According to an interview with Seth Donnelly of the San Francisco Labor Council:
What we found actually when we went into the community the day after the operation was widespread evidence that the troops had carried out a massacre. We found homes, which when we say homes, we are talking basically shacks of wood and tin, in many cases, riddled with machine gun blasts as well as tank fire. The holes in a lot of these homes were too large just to be bullets. They must have been tank-type shells penetrating the homes. We saw a church and a school completely riddled with machine gun blasts. And then the community came out.

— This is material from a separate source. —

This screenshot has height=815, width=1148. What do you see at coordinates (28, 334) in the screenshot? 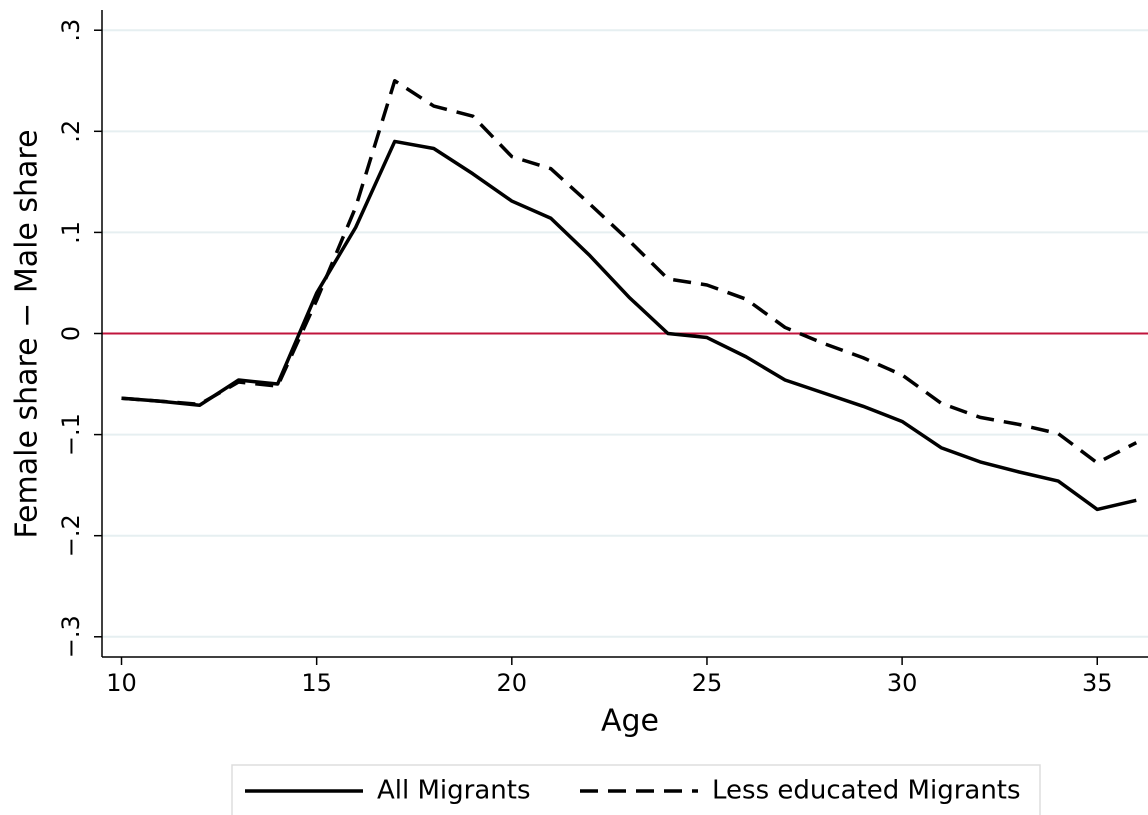
I see `y-axis-title: Female share − Male share` at bounding box center [28, 334].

We went to the local hospital that serves people from Cite Soleil. There's one hospital in Port-au-Prince, it's Medicine Without Borders, that doesn't charge a fee so very poor people can go to that hospital. And we asked them if they would share with us their records, which they did. And we got the impression that nobody from the U.N. had spoken to them. Perhaps they did but we felt like we were the first human rights workers making contact with the hospital after the operation. And sure enough, their records show an influx of civilian casualties. Starting at 11:00 a.m July 6, there is 26 people alone from Cite Soleil that came in suffering mostly from gunshot wounds. Out of that 26, 20 were women and children. One pregnant woman lost her child. And 50% of those 26 people had serious gunshot wounds to the stomach and had to go into major surgery right away.

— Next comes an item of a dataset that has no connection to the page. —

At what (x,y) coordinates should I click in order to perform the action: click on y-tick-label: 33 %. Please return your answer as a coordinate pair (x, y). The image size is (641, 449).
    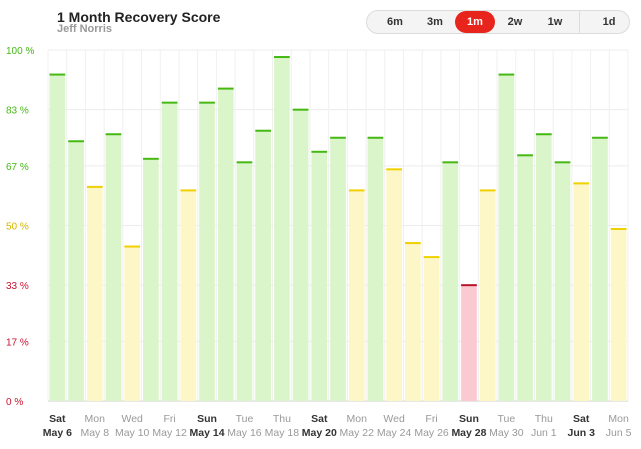
    Looking at the image, I should click on (18, 286).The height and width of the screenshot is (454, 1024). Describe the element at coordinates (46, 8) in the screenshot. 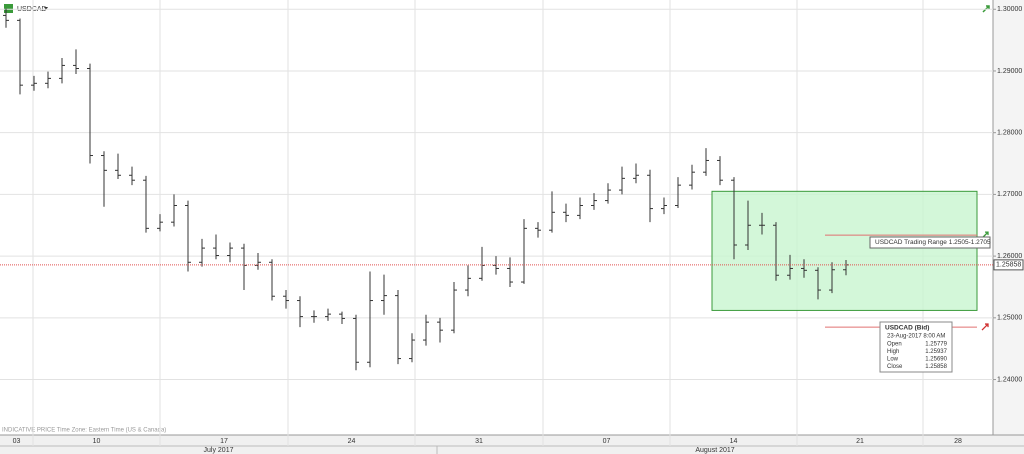

I see `symbol-dropdown` at that location.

The violence in Haiti has been escalating ever since the US supported overthrow of democratically elected Haitian president Jean Paul Aristide. Many of the most egregious human rights abuses are being committed by the notorious Haitian police. Despite their horrendous human rights record, and an embargo on sending weapons to Haiti, the state department recently released a plan to continue sending thousands of small arms to the Haitian government.